I commented my changes to all_fasta.loc and restarted the galaxy. However my hg38.analysisSet.fa is still present in the genome selection list (and hg38.analysisSet.fa from the history is still absent). But when i choose this hg38.analysisSet.fa in “Create DBKey and Reference Genome”, it also gives an error:
python '/home/transgen/galaxy/database/shed_tools/toolshed.g2.bx.psu.edu/repos/devteam/data_manager_fetch_genome_dbkeys_all_fasta/4d3eff1bc421/data_manager_fetch_genome_dbkeys_all_fasta/data_manager/data_manager_fetch_genome_all_fasta_dbkeys.py' '/home/transgen/galaxy/database/objects/c/c/5/dataset_cc5ffff9-35ab-4878-9080-05e9d2b53732.dat' --dbkey_description 'hg38.analysisSet.fa'
Traceback (most recent call last):
File "/home/transgen/galaxy/database/shed_tools/toolshed.g2.bx.psu.edu/repos/devteam/data_manager_fetch_genome_dbkeys_all_fasta/4d3eff1bc421/data_manager_fetch_genome_dbkeys_all_fasta/data_manager/data_manager_fetch_genome_all_fasta_dbkeys.py", line 497, in <module>
main()
File "/home/transgen/galaxy/database/shed_tools/toolshed.g2.bx.psu.edu/repos/devteam/data_manager_fetch_genome_dbkeys_all_fasta/4d3eff1bc421/data_manager_fetch_genome_dbkeys_all_fasta/data_manager/data_manager_fetch_genome_all_fasta_dbkeys.py", line 478, in main
tmp_dir=tmp_dir)
File "/home/transgen/galaxy/database/shed_tools/toolshed.g2.bx.psu.edu/repos/devteam/data_manager_fetch_genome_dbkeys_all_fasta/4d3eff1bc421/data_manager_fetch_genome_dbkeys_all_fasta/data_manager/data_manager_fetch_genome_all_fasta_dbkeys.py", line 300, in download_from_ucsc
url = _get_ucsc_download_address(params, dbkey)

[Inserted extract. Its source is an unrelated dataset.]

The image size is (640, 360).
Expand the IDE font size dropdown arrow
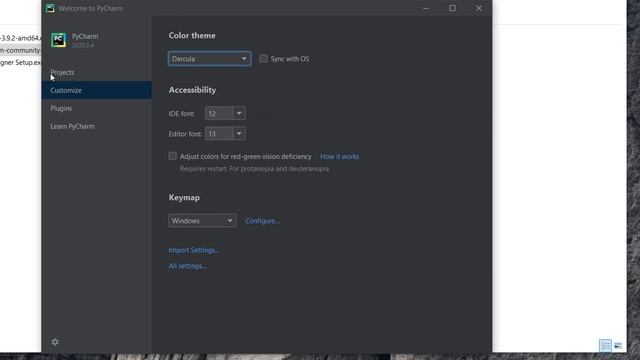point(239,113)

File "/home/transgen/galaxy/database/shed_tools/toolshed.g2.bx.psu.edu/repos/devteam/data_manager_fetch_genome_dbkeys_all_fasta/4d3eff1bc421/data_manager_fetch_genome_dbkeys_all_fasta/data_manager/data_manager_fetch_genome_all_fasta_dbkeys.py", line 260, in _get_ucsc_download_address
path_contents = _get_files_in_ftp_path(ftp, ucsc_path)

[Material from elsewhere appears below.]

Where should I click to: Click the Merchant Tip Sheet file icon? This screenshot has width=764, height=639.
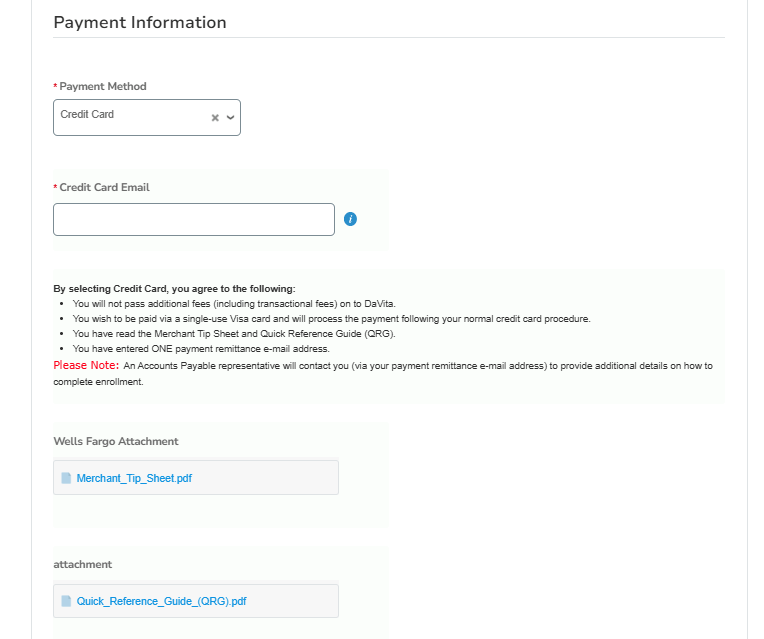67,478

File "/home/transgen/galaxy/database/shed_tools/toolshed.g2.bx.psu.edu/repos/devteam/data_manager_fetch_genome_dbkeys_all_fasta/4d3eff1bc421/data_manager_fetch_genome_dbkeys_all_fasta/data_manager/data_manager_fetch_genome_all_fasta_dbkeys.py", line 65, in _get_files_in_ftp_path
ftp.retrlines('MLSD %s' % (path), path_contents.append)

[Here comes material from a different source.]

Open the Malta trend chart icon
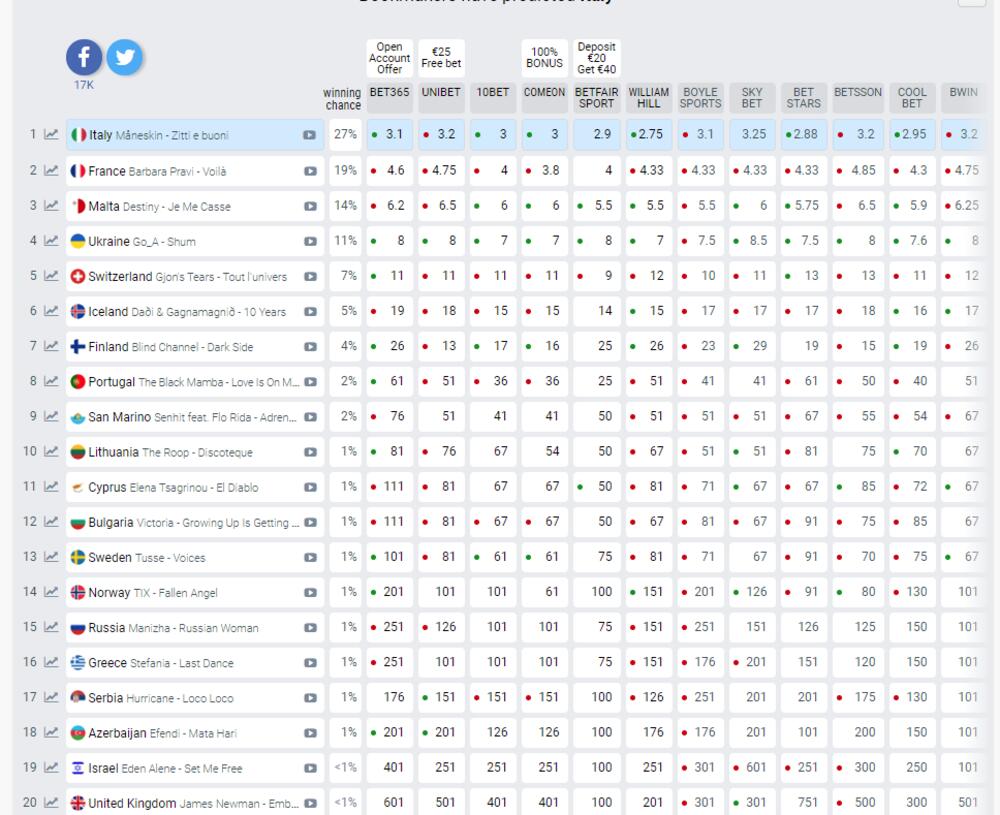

File "/home/transgen/galaxy/database/dependencies/_conda/envs/__python@3.7/lib/python3.7/ftplib.py", line 468, in retrlines
with self.transfercmd(cmd) as conn, \
File "/home/transgen/galaxy/database/dependencies/_conda/envs/__python@3.7/lib/python3.7/ftplib.py", line 399, in transfercmd
return self.ntransfercmd(cmd, rest)[0]
File "/home/transgen/galaxy/database/dependencies/_conda/envs/__python@3.7/lib/python3.7/ftplib.py", line 365, in ntransfercmd
resp = self.sendcmd(cmd)
File "/home/transgen/galaxy/database/dependencies/_conda/envs/__python@3.7/lib/python3.7/ftplib.py", line 273, in sendcmd
return self.getresp()
File "/home/transgen/galaxy/database/dependencies/_conda/envs/__python@3.7/lib/python3.7/ftplib.py", line 246, in getresp
raise error_perm(resp)
ftplib.error_perm: 550 /goldenPath/hg38.analysisSet.fa/bigZips/: No such file or directory
Run the first 4 core DMs (used by many tools in non-obvious ways), in this exact order
Fasta fetcher 50 – has an option to pick UCSC as the data source.
SAM indexer
Picard indexer
2bit (twoBit) indexer
I could not find “SAM indexer” or “2bit (twoBit) indexer”, but only “data_manager_sam_fasta_index_builder” and “data_manager_twobit_builder” (or “sam_fasta_index_builder” and “twobit_builder_data_manager” as they are called in the version list). I tried to run “Create DBKey and Reference Genome” and then “Picard index” (i had not discovered other data managers yet at this time), and they worked well on sacCer3 and hg38. Then i tried MergeBamAlignment with newly acquired hg38, and it gave me “Do not use this function to merge dictionaries with different sequences in them. Sequences must be in the same order as well” error, but i think it is cos the input files were generated using hg38.analysisSet.fa instead of hg38.fa.
Also i found “Generate GATK-sorted Picard indexes” but i am not sure if i need this (our workflow uses gatk extensively, but it is gatk4 which has no native galaxy support as i know).